In the spring of 2016, when he went to NYC to visit a friend and regather his bearings, they visited the 9/11 memorial. “Seeing the destroyed fire engines and hearing a tourist ask ‘Who would run into those buildings,’ I said to myself: ‘I would have.’” He felt something move within him. When he returned to L.A., he applied to the fire department and started working out again to get back into shape. Quitting all the substance abuse was difficult at first but became easier as it went on, his drinking drastically decreased, and he no longer used cocaine. He attended LAFD workshops, seminars, and EMT school. Everyone around him noticed a drastic difference, including coworkers and friends, “I felt like I mattered again and I felt healthy.”
“In the summer of 2016, I met Denver Morris at an American Legion. After some conversation, he brought up MVP, a new idea that Jay Glazer and Nate Boyer had for combat veterans and former pro athletes. So I went the following week, even though it was only about ten people at the time, I felt at home. I adjusted my work schedule so that I could begin attending regularly and was still in the hiring process for LAFD as well as attending EMT classes, so my schedule was pretty regimented. Eventually, it came down to a point where I had to choose: I chose MVP. For over a year, Denver and I traveled all over L.A. on the bus to recruit members, do outreach, host events, and meet with potential financial partners. We had our Vegas chapter also, and Denver, Noel, Isaac and I worked with what we had to spread the message of MVP across other cities and states.”
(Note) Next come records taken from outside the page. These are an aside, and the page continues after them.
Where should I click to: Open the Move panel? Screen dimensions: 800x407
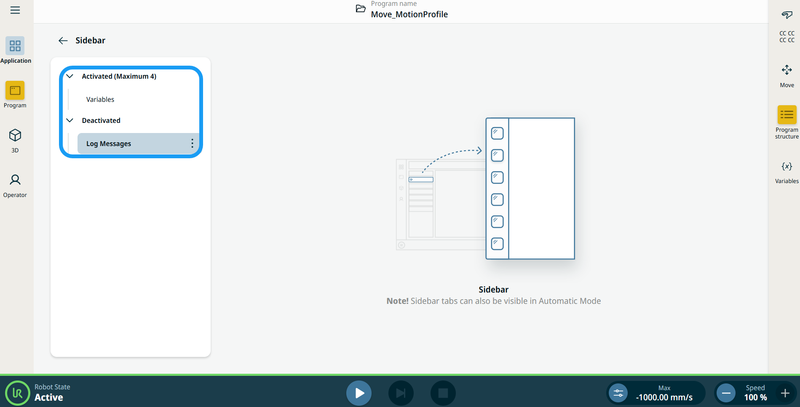coord(787,75)
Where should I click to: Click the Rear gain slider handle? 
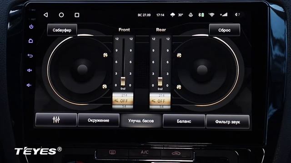[160, 82]
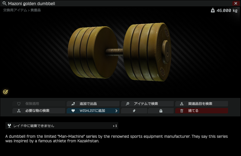Toggle the lock item button
This screenshot has height=156, width=241.
[x=161, y=111]
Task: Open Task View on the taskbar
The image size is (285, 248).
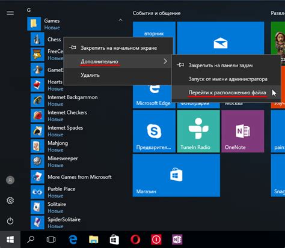Action: click(x=51, y=240)
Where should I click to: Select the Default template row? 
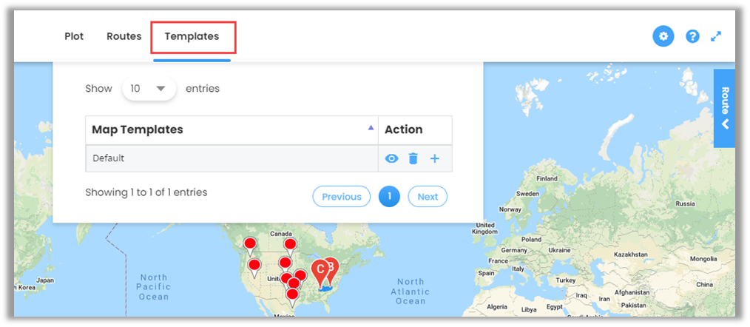coord(222,158)
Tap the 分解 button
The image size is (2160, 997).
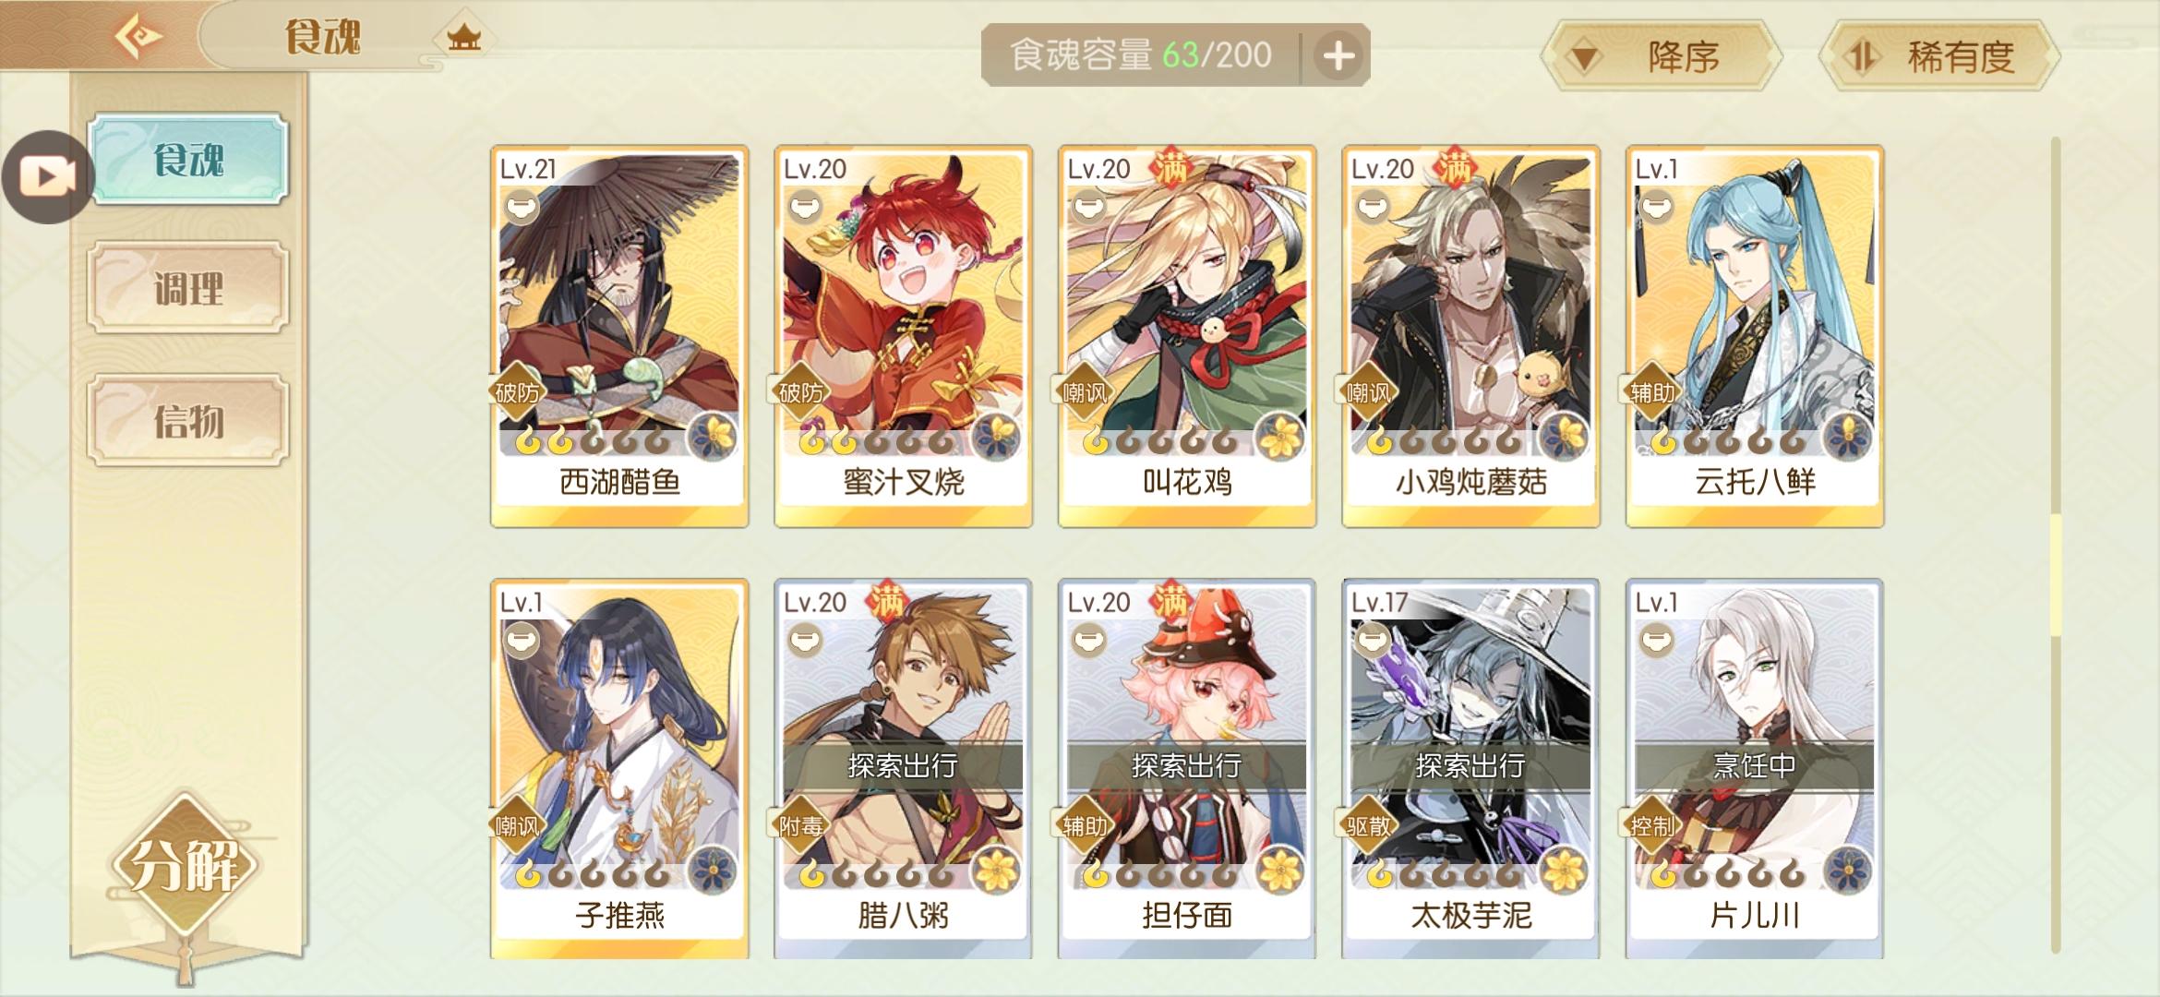[186, 866]
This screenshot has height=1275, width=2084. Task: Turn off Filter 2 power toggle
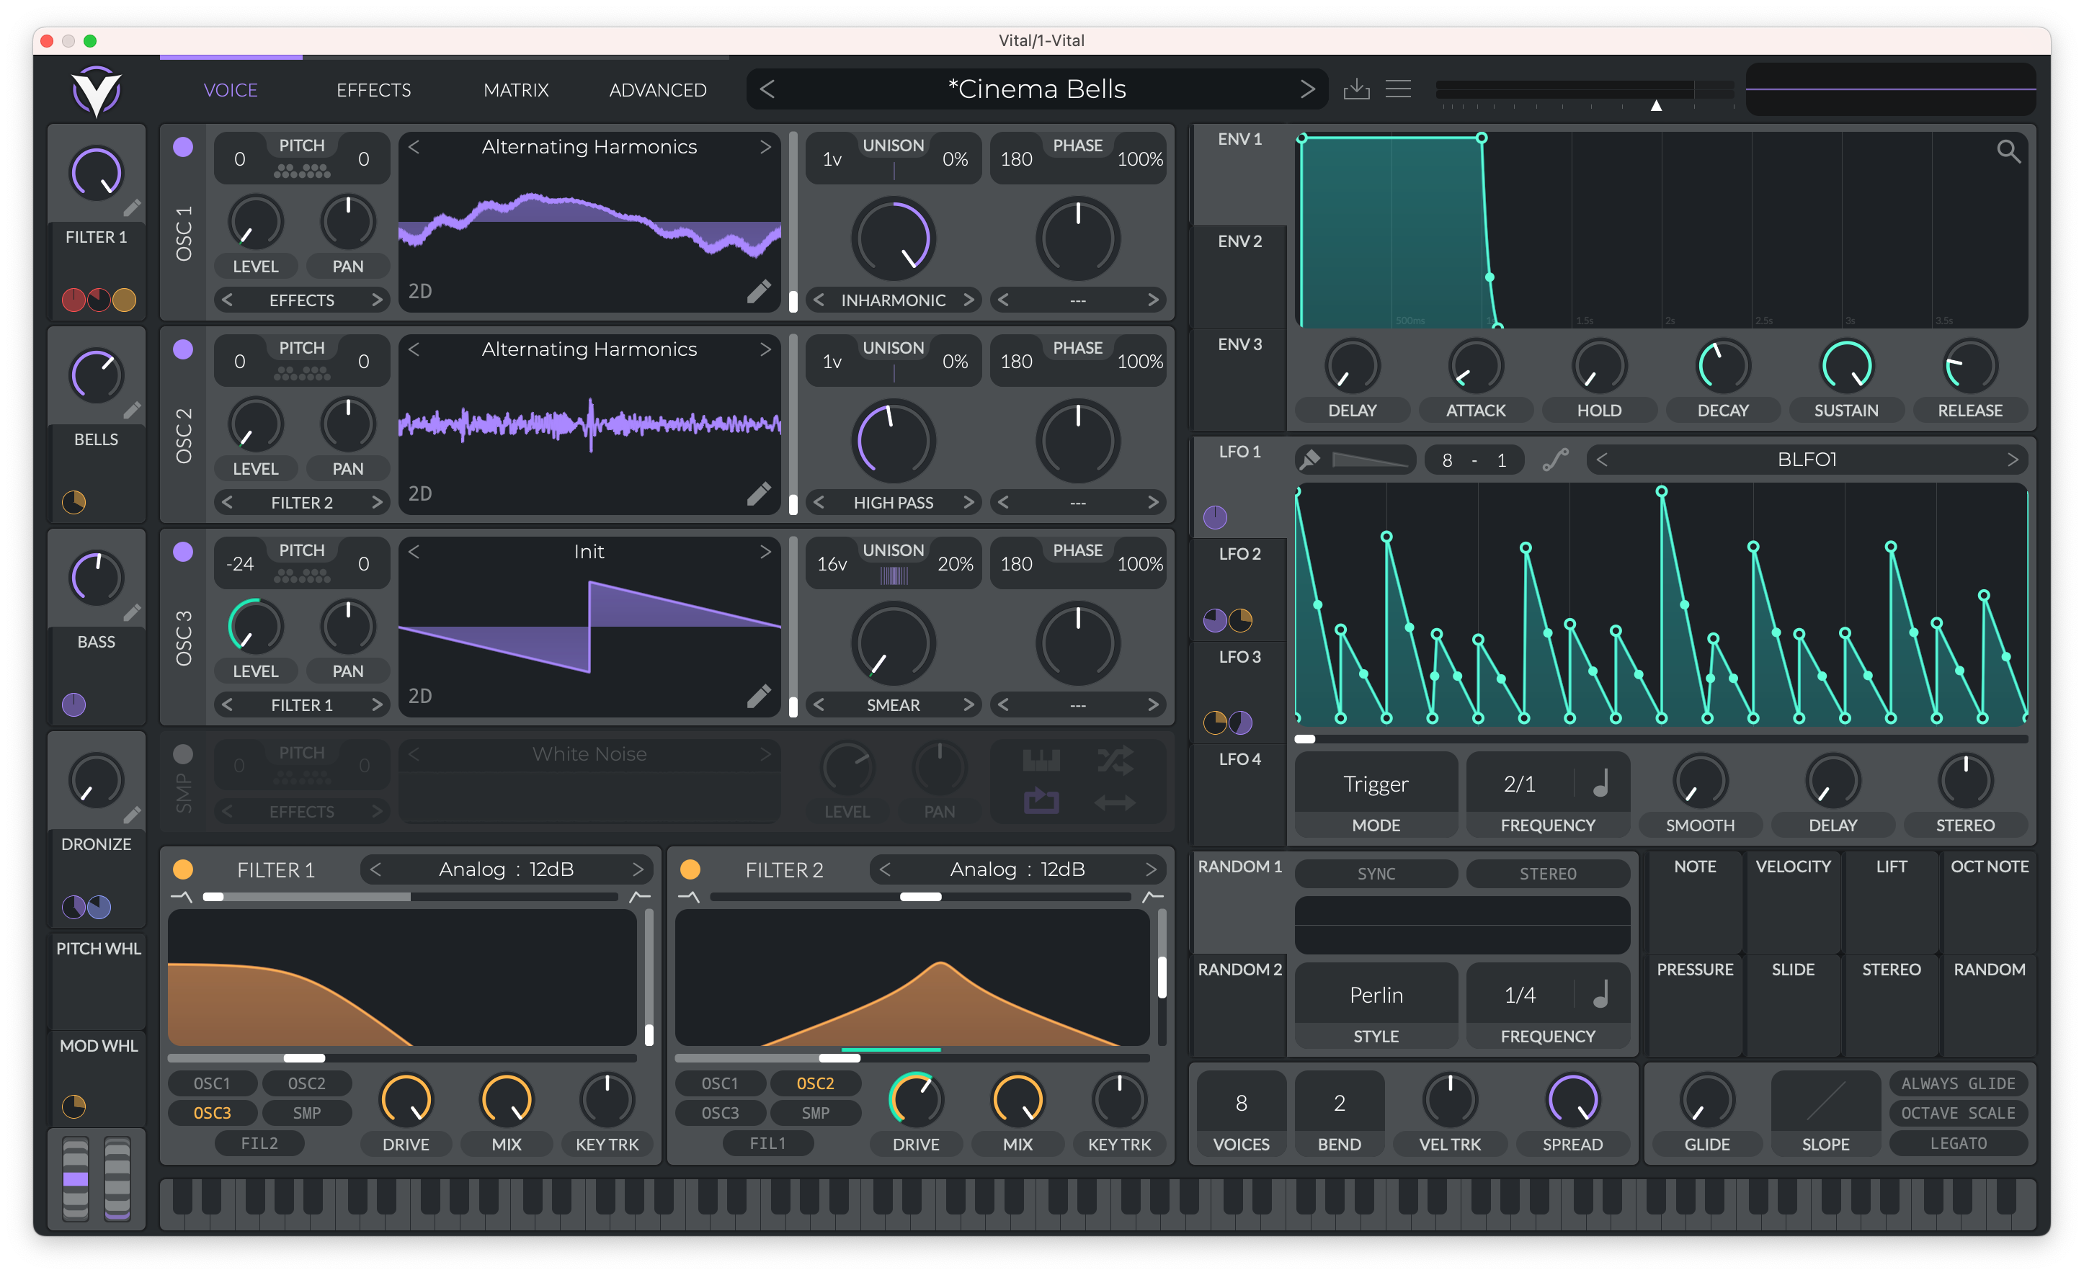(x=690, y=869)
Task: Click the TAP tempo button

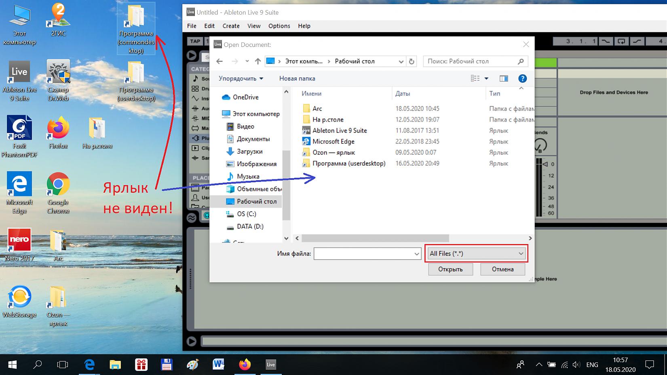Action: (x=195, y=41)
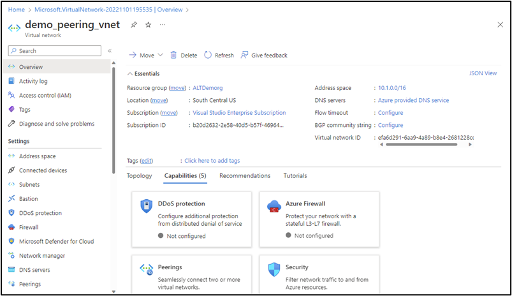Mark the vnet as favorite with star
Screen dimensions: 512x296
148,25
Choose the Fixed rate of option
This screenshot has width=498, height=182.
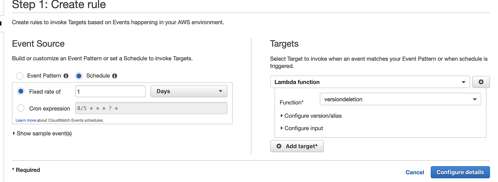pos(21,91)
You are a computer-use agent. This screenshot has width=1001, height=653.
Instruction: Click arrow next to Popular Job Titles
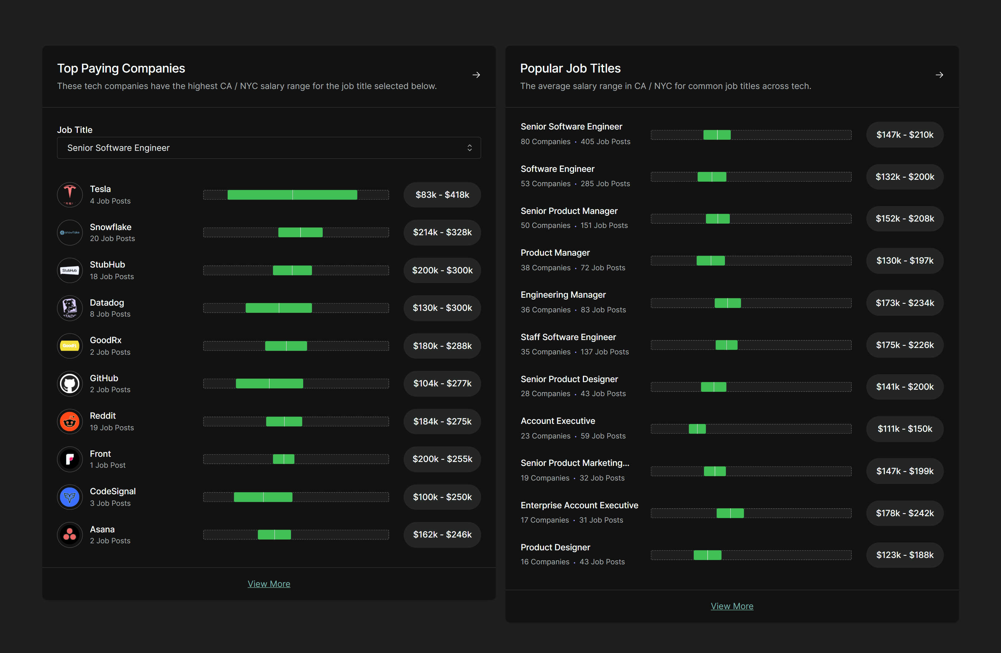click(939, 75)
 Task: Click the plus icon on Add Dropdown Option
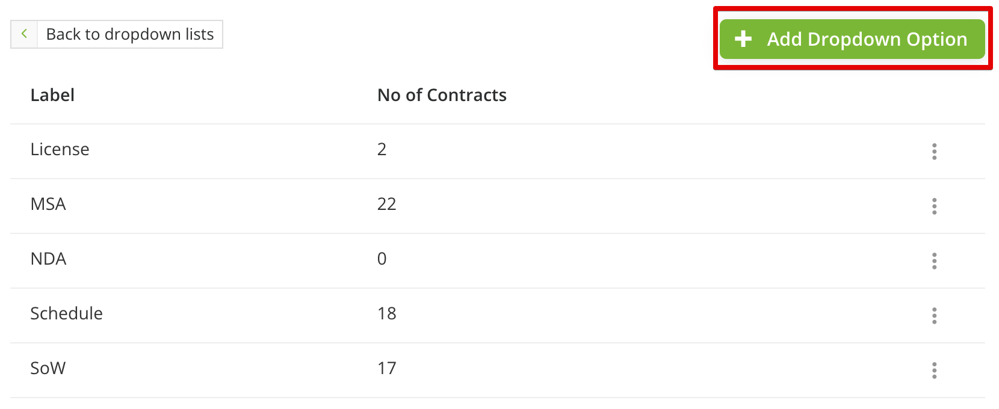pyautogui.click(x=744, y=38)
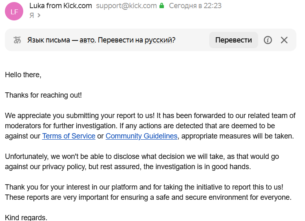Click the translation language icon in banner

(17, 40)
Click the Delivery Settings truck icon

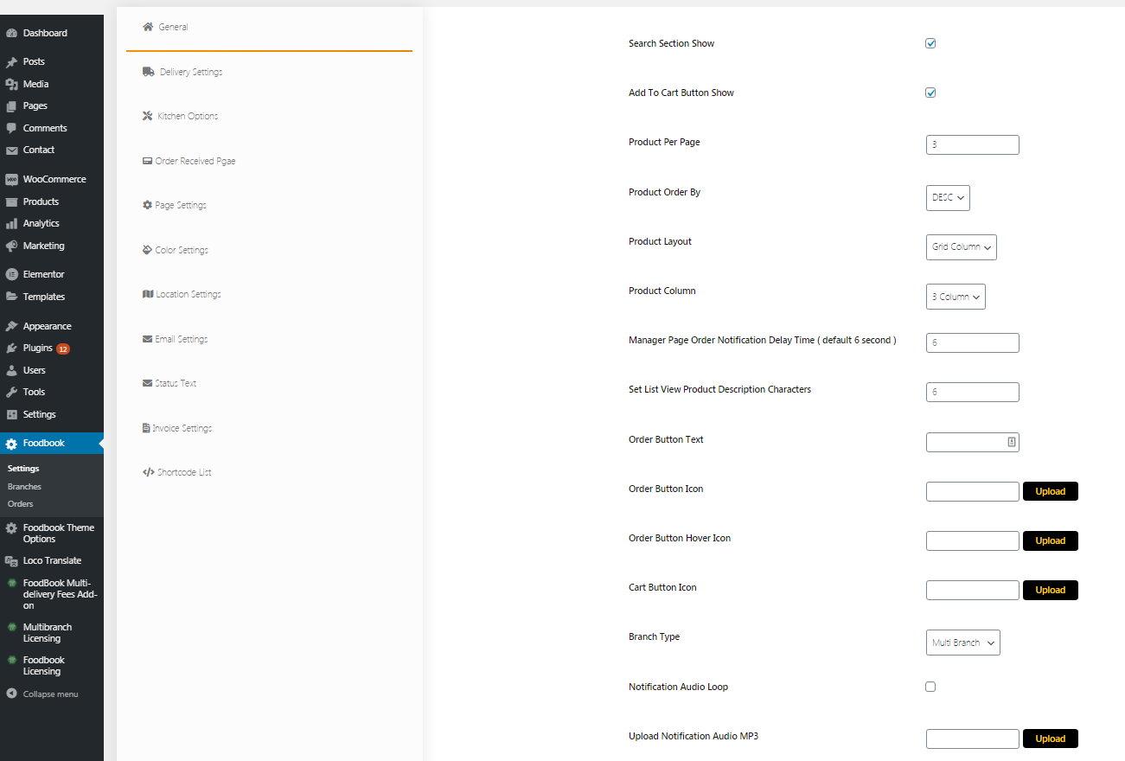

By the fall of 2017, the program and name were growing, an Executive Director, Jacob Toups, was hired and Jay told me to put in my two weeks notice at my job because a grant had come in for me to be hired. That grantor being Mike McCarthy, former head coach of the Green Bay Packers, my hometown team. Jay recommended that I write him a thank you letter, and so I did without expectations. What I received was beyond what I imagined. When I visited home in the offseason to see my family for the first time in 6-7 years, my mother and I were invited to Lambeau Field for a full stadium tour where we got to sit and meet with Coach McCarthy so I could thank him in person as I one day had hoped to do in my letter.”
“I understood that MVP was the tribe that I had been looking for all these years. All the ‘spaghetti’ that I had thrown at the walls over the years—careers, schools, groups—hoping something would stick as a path to happiness, this finally was it. I had issues with suicidal thoughts—an attempt—and substance abuse, homelessness, and mental destruction, but being surrounded by others who had experienced the same things, I felt at peace. We were a group of misfits who had been searching for a way to self-healing and self-recognition.”
“There is no guidebook to life; I understand that now. I’m in such a better place because of MVP. My girlfriend and just had a baby boy in July; I’m close to my mother and family again. I utilize holistic healing for all my chronic physical and mental pain. But most important of all, I know where I’ve been, where I am, and where I’m going.”